Selain itu, lanjut dia, perizinan harus ada keselarasan peraturan di tingkat yang lebih tinggi terkait izin amdal, izin kehutanan (IPPKH/IPJLPB), dan perizinan sumber daya alam.

"Agar pengeboran panas bumi lebih efisien, diusulkan untuk membentuk konsorsium/koperasi rig khusus panas bumi  serta untuk meningkatkan nilai keekonomian, diharapkan efisiensi biaya dan insentif agar tarif lebih kompetitif," jelas Satya.



Yudha mengatakan kapasitas terpasang pembangkit listrik panas bumi (PLTP) Indonesia berada di peringkat kedua di bawah Amerika Serikat dan pertama di Asia. Namun kapasitas terpasang PLTP di Indonesia masih rendah.

“Kontribusi PLTP di Filipina dan Selandia Baru lebih tinggi baurannya daripada PLTP di Indonesia,” katanya.

Pembicara lainnya, Ketua Umum Asosiasi Panas Bumi Indonesia (API) Julfi Hadi mengatakan masalah yang dihadapi dalam pengembangan panas bumi di Tanah Air tidak berubah dan berkutat pada masalah yang itu saja.

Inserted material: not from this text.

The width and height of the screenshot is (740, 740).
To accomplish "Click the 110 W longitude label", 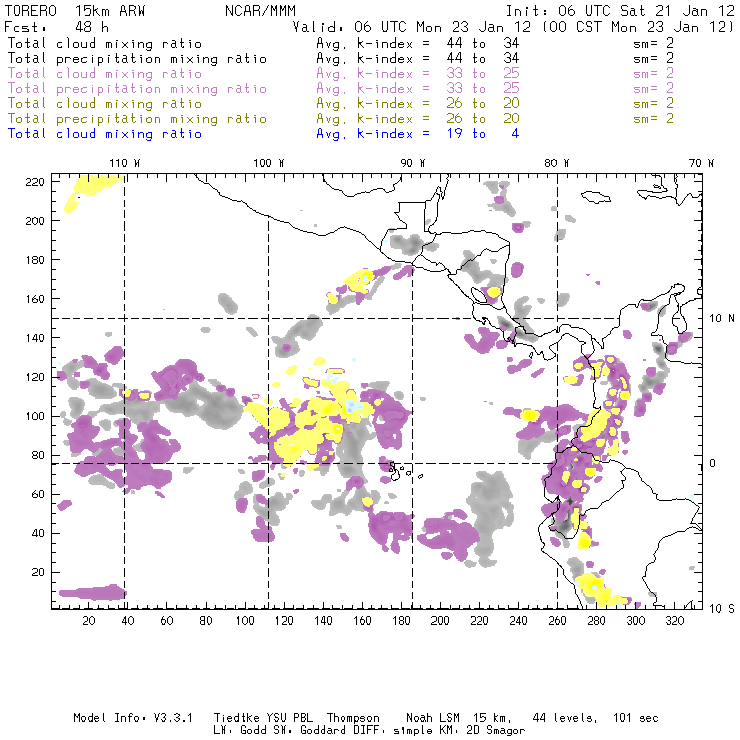I will (124, 163).
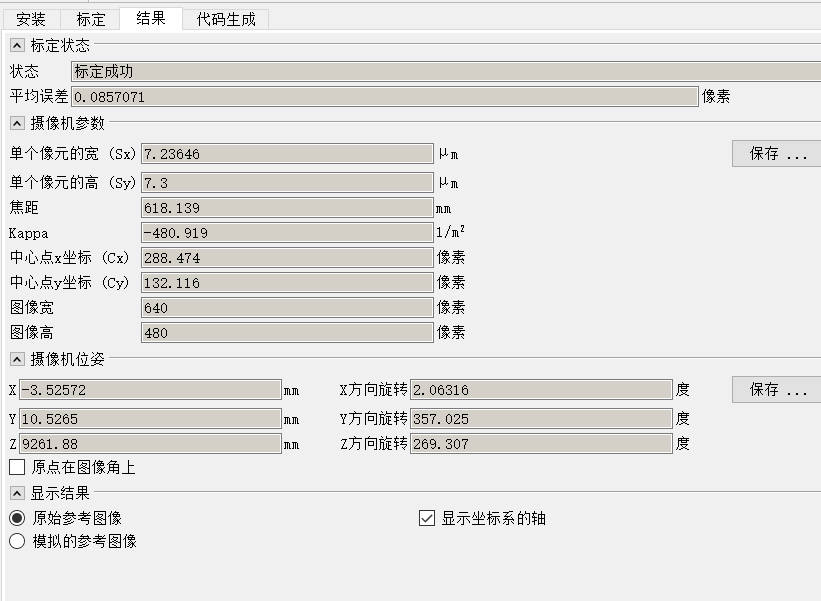The image size is (821, 601).
Task: Uncheck 显示坐标系的轴 checkbox
Action: (427, 518)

Berbagai upaya yang sudah ditempuh belum bisa memberikan hasil yang optimal.

API kini memiliki pendekatan baru untuk bisa meminimalkan berbagai kendala tersebut. Utamanya adalah kolaborasi yang wajib dilakukan antara badan usaha serta stakeholders lain seperti pemerintah. Selanjutnya adalah business model yang perlu diperbarui, penggunaan teknologi sehingga mampu mempercepat Commercial of Date (CoD) proyek panas bumi serta ada pengembangan secondary product seperti hidrogen.

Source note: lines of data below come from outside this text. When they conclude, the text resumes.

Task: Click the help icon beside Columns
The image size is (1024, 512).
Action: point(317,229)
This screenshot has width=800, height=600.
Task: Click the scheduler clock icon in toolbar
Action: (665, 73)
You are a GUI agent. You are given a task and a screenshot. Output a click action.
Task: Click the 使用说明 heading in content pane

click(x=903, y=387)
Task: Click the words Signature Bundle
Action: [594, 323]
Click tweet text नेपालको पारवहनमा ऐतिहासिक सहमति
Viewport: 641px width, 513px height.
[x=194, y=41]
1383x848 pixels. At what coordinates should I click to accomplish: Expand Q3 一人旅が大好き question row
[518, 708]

“Kolaborasi dengan pemerintah dan PLN bicara mana insentif paling perlu. Pemerintah serius tapi harus duduk bersama," jelas Jufli.



Direktur Eksekutif ReforMiner Institut Komaidi Notonegoro mengatakan hingga saat ini industri panas bumi adalah satu-satunya industri energi baru terbarukan yang memberikan kontribusi secara langsung terhadap Pendapatan Negara Bukan Pajak (PNBP) dalam APBN.

Sejak 2010 hingga 2022, penerimaan negara dari panas bumi terus meningkat. Jika pada 2010, PNBP panas bumi baru Rp343 miliar, meningkat jadi Rp882 miliar pada 2015 dan pada 2018 bahkan menembus Rp2,28 triliun. Pada 2019 dan 2020 hingga 2021 fluktuasi, naik lagi PNBP dari panas bumi pada 2022 menjadi Rp2,8 triliun.

“Dibandingkan EBT lain, panas bumi banyak keunggulan. Selain tidak bergantung cuaca, panas bumi menghasilkan energi yang lebih besar untuk periode produksi yang sama serta memiliki capacity factor yang lebih besar,” katanya.

Di sisi lain, lanjut Komaidi, biaya operasi PLTP tercatat sebagai salah satu yang termurah. Rata-rata biaya operasi pembangkit listrik nasional pada 2021 sebesar Rp1.391,08 per Kwh sedangkan rata-rata operasi PLTP pada tahun yang sama Rp107,15/KWH atau 7,70 persen dari rata-rata biaya operasi pembangkit listrik nasional.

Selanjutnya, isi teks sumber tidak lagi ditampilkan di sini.